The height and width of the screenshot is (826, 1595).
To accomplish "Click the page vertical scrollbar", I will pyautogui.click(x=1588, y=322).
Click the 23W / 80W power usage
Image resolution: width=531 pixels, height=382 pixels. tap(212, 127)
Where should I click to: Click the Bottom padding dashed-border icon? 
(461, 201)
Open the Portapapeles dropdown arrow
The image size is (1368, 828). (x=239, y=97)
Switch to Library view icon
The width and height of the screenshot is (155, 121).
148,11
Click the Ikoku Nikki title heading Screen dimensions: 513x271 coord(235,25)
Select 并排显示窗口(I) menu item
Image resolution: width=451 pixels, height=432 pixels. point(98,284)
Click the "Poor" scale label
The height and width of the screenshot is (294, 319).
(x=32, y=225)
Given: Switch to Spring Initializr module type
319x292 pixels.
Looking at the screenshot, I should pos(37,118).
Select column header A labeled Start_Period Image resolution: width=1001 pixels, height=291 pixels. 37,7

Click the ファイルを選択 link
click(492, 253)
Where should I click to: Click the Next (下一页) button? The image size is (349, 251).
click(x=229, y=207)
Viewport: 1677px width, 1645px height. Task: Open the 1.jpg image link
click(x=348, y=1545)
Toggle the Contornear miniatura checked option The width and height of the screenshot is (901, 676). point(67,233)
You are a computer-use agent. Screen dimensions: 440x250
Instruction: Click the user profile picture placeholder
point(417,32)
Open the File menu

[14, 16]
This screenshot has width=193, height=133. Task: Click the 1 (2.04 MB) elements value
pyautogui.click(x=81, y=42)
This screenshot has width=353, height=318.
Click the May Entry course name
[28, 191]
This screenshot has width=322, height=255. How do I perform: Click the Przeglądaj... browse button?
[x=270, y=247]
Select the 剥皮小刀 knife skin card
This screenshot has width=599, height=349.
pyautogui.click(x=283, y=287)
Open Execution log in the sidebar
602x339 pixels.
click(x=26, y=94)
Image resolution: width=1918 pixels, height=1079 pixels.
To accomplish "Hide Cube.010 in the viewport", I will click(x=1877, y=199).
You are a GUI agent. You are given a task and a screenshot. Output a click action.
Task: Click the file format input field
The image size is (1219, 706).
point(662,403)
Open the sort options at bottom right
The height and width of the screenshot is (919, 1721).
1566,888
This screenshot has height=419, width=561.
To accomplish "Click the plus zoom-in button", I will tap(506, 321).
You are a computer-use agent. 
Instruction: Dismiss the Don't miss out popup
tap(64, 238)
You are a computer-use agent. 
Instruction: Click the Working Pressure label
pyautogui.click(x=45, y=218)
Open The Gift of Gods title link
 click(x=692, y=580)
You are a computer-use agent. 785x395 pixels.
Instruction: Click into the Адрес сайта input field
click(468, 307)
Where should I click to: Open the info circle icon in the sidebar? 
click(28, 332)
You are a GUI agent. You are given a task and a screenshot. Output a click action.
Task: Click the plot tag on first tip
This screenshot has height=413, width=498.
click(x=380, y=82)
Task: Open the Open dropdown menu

--

YOUR OBJECTIVE: Copy all of the material above line for line, with no changes.

EXERCISE RESULT:
The height and width of the screenshot is (826, 1595).
To accomplish "Click the page vertical scrollbar", I will pyautogui.click(x=1588, y=322).
Click the 23W / 80W power usage
Image resolution: width=531 pixels, height=382 pixels. tap(212, 127)
Where should I click to: Click the Bottom padding dashed-border icon? 
(461, 201)
Open the Portapapeles dropdown arrow
The image size is (1368, 828). (x=239, y=97)
Switch to Library view icon
The width and height of the screenshot is (155, 121).
148,11
Click the Ikoku Nikki title heading Screen dimensions: 513x271 coord(235,25)
Select 并排显示窗口(I) menu item
Image resolution: width=451 pixels, height=432 pixels. point(98,284)
Click the "Poor" scale label
The height and width of the screenshot is (294, 319).
(x=32, y=225)
Given: Switch to Spring Initializr module type
319x292 pixels.
Looking at the screenshot, I should pos(37,118).
Select column header A labeled Start_Period Image resolution: width=1001 pixels, height=291 pixels. 37,7

Click the ファイルを選択 link
click(492, 253)
Where should I click to: Click the Next (下一页) button? The image size is (349, 251).
click(x=229, y=207)
Viewport: 1677px width, 1645px height. Task: Open the 1.jpg image link
click(x=348, y=1545)
Toggle the Contornear miniatura checked option The width and height of the screenshot is (901, 676). point(67,233)
You are a computer-use agent. Screen dimensions: 440x250
Instruction: Click the user profile picture placeholder
point(417,32)
Open the File menu

[14, 16]
This screenshot has width=193, height=133. Task: Click the 1 (2.04 MB) elements value
pyautogui.click(x=81, y=42)
This screenshot has width=353, height=318.
Click the May Entry course name
[28, 191]
This screenshot has width=322, height=255. How do I perform: Click the Przeglądaj... browse button?
[x=270, y=247]
Select the 剥皮小刀 knife skin card
This screenshot has width=599, height=349.
pyautogui.click(x=283, y=287)
Open Execution log in the sidebar
602x339 pixels.
click(x=26, y=94)
Image resolution: width=1918 pixels, height=1079 pixels.
To accomplish "Hide Cube.010 in the viewport", I will click(x=1877, y=199).
You are a GUI agent. You are given a task and a screenshot. Output a click action.
Task: Click the file format input field
The image size is (1219, 706).
point(662,403)
Open the sort options at bottom right
The height and width of the screenshot is (919, 1721).
1566,888
This screenshot has height=419, width=561.
To accomplish "Click the plus zoom-in button", I will tap(506, 321).
You are a computer-use agent. 
Instruction: Dismiss the Don't miss out popup
tap(64, 238)
You are a computer-use agent. 
Instruction: Click the Working Pressure label
pyautogui.click(x=45, y=218)
Open The Gift of Gods title link
 click(x=692, y=580)
You are a computer-use agent. 785x395 pixels.
Instruction: Click into the Адрес сайта input field
click(468, 307)
Where should I click to: Open the info circle icon in the sidebar? 
click(28, 332)
You are a GUI agent. You are given a task and a screenshot. Output a click action.
Task: Click the plot tag on first tip
This screenshot has height=413, width=498.
click(x=380, y=82)
Task: Open the Open dropdown menu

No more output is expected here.